Lithium disilicate (Li_{2}Si_{2}O_{5}) is a chemical compound that is a glass ceramic. It is widely used as a dental ceramic due to its strength, machinability and translucency.

==Use==
Lithium disilicate has found applications in dentistry as a dental ceramic material for dental restorations such as crowns, bridges, and veneers in the form of Li_{2}Si_{2}O_{5}. Lithium disilicate has an unusual microstructure that consists of many randomly oriented small and interlocking plate-like needle-like crystals. This structure causes cracks to be deflected, blunted, and/or to branch, which prevents cracks from growing. Lithium disilicate has a biaxial flexible strength in the range of 360 MPa to 400 MPa; in comparison, for metal ceramics this is around 80 to 100 MPa, for veneered zirconia it is approximately 100 MPa, and for leucite glass ceramic it is approximately 150 to 160 MPa.
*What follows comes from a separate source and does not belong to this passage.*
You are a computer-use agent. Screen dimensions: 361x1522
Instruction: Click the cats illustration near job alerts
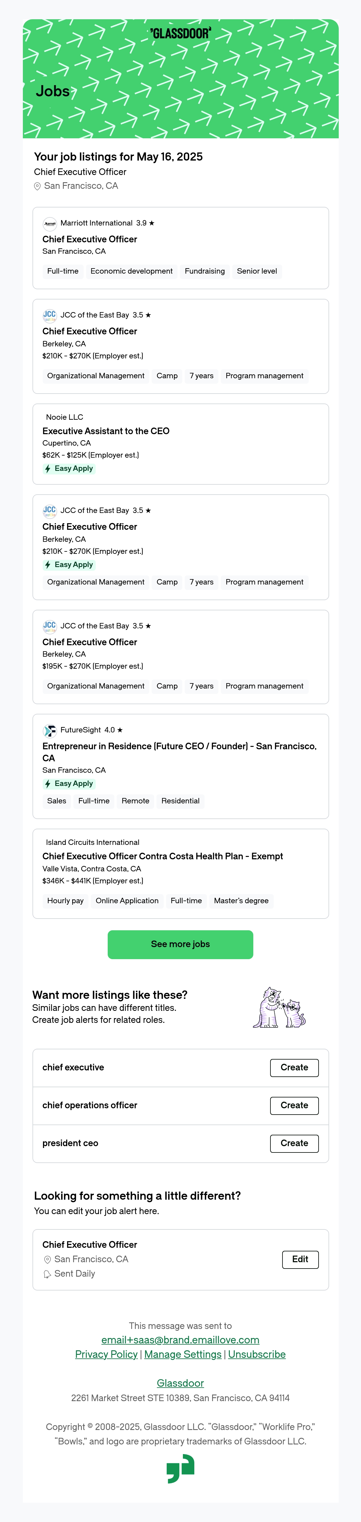point(279,1008)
It has high hardness (5.92 +/- 0.18 GPa) and fracture toughness (3.3 +/- 0.14 MPa m^{1/2}). In addition, it can be made to have an appearance that very closely resembles that of natural human teeth.

Lithium disilicate is also used as a non-conductive seal, enamel or feed-through insulator in nickel superalloys or stainless steel, as it has a high thermal expansion.